=== Document segment ===

Welcome to the forum.

There are most likely some general rules that would apply to subcontractor.  You could probably hire them as an employee, but that would probably be even more involved.  The rules may be different from city to city or state to state etc.  I suggest you call an accountant or a tax attorney in your area.


----------



## kcp (Aug 22, 2007)

Thanks for the welcome!

That's what I was worried about.  If I hire them as an employee, I'm no longer sole proprietorship, am I?  I was hoping there was some easy way to just sub them out for services as if I was just "buying" something.


----------



## Big Mike (Aug 22, 2007)

I think you can do it either way, as an employee or as a sub.  If doing it as a subcontractor, you could probably bill the cost as a direct expense for your company.  Of course, to make everything legal, the person you are subcontracting, would probably need to be a proper business as well...and pay income tax on the money you are paying them...etc.

I'm am neither an accountant or a lawyer, so it would be best to ask them, to be sure.


----------



## wildmaven (Aug 22, 2007)

If you hire them as a subcontractor, you need to fill out a tax form 1099 here in the US. 

Info:
http://www.wisegeek.com/what-is-a-1099-form.htm


----------



## Christie Photo (Aug 22, 2007)

=== Dataset records ===

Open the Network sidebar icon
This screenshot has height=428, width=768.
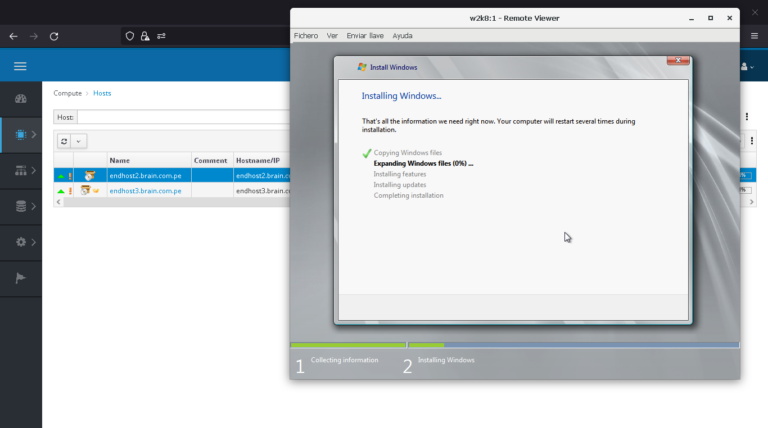[x=20, y=170]
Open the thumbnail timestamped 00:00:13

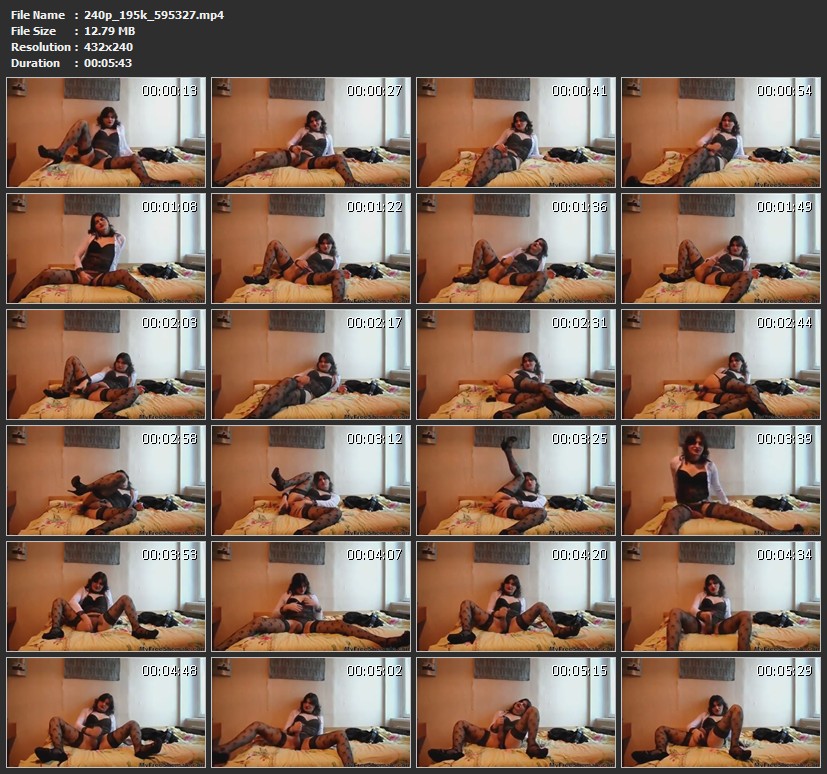click(106, 132)
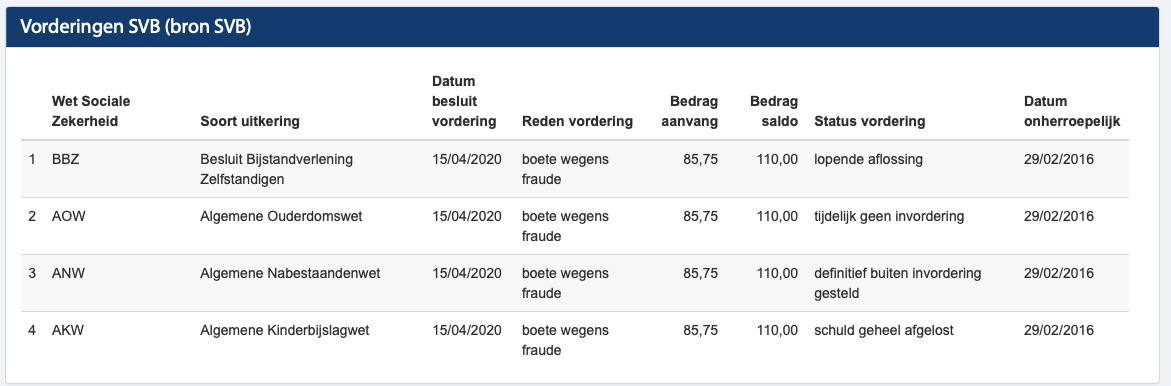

===

Instructions
a) Answer these questions using the forum thread above:
(i) Which two professionals does the first reply suggest calling?
(ii) What status does kcp fear losing by hiring someone as an employee?
(iii) Which tax form does wildmaven say must be filled out for a subcontractor in the US?
b) Repeat the forum thread word for word, from "If you hire" to "Photo (Aug 22, 2007)".

Expected results
a)
(i) An accountant or a tax attorney in the area.
(ii) Sole proprietorship.
(iii) Form 1099.

b)
If you hire them as a subcontractor, you need to fill out a tax form 1099 here in the US. 

Info:
http://www.wisegeek.com/what-is-a-1099-form.htm


----------



## Christie Photo (Aug 22, 2007)